What’s causing the sudden uptick in Iranian Kurdish violence? It probably depends on whom you ask:

What prompted the KDPI’s sudden change in course? Most people believe that regional countries or global powers are behind the resurgence of the Kurdish activity. Iranian-Kurdish political activist Hadi Azizi believes the KDPI is engaged in legitimate self-defense against Iran. He told Al-Monitor that he does not believe that external elements were instigating these attacks, saying, “No doubt Iran doesn’t have a major say in Middle East politics. They don’t always have the support of international powers. Iranian Kurds are ready to rise.”

It’s certainly possible that some foreign support, say from the Saudis just hypothetically, has found its way to the KDPI in return for the organization resuming some kind of violent campaign against Tehran. But it’s also true that the regional stature of the Kurdish people hasn’t been this high in decades, if ever. The Kurdistan Regional Government mostly controls northern Iraq. Kurds in Syria have carved out their own de facto state. Kurds in Turkey are once again suffering because of fighting between the PKK and Ankara, but before the fighting really kicked back into gear the predominantly-Kurdish HD Party was establishing itself as a genuine force in whatever is left of Turkey’s democracy. So you can see where Iran’s Kurds might see this as the time to stake their claim to Kurdish territory in Iran, as well, part of a regional pan-Kurdism, if you like.
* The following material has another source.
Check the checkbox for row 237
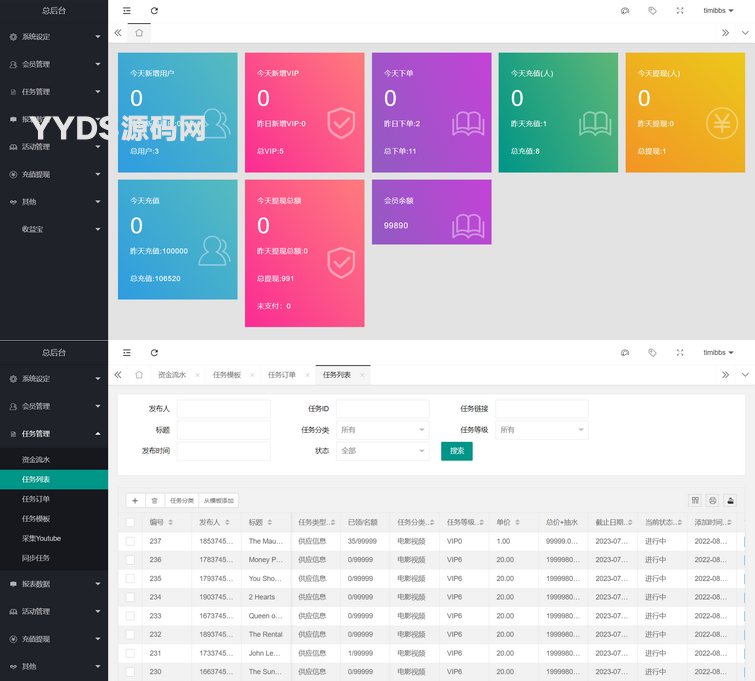The height and width of the screenshot is (681, 755). click(130, 541)
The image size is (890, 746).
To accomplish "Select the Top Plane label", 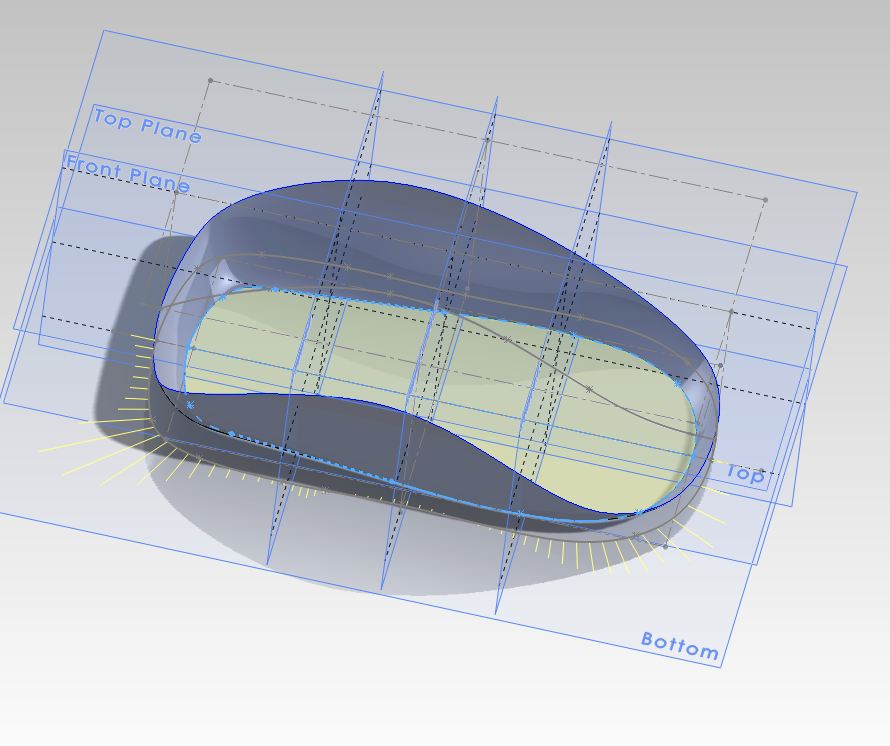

The problem for the KDPI is that there is no regional pan-Kurdism. The KRG and the PKK (and therefore also the PKK-linked YPG in Syria) mostly hate each other at the leadership level, going back to a Kurdish “civil war” that the two groups fought in the 1990s (the KRG was known as the Kurdistan Democratic Party or KDP back then), when the KDPI fought with the KDP and against the PKK (PJAK, on the other hand, was formed from the same Kurdish union to which the PKK and PYD belong, and some observers argue that the three groups are really all one big group). The KRG has pretty good relations with Ankara (it sells oil via a pipeline into Turkey), which only exacerbates the tension between it and the PKK. The KRG also has pretty good relations with Tehran and there’s been talk of building an oil pipeline for KRG-controlled oil running through Iran to go along with the one running through Turkey. So there’s pretty likely to be a limit as to how willing the KRG will be to keep hosting a large portion of the KDPI’s membership if the KDPI really decides to go to war with Tehran. PJAK has those close ties to the PYD and PKK, but both of those groups kind of have their hands full right now.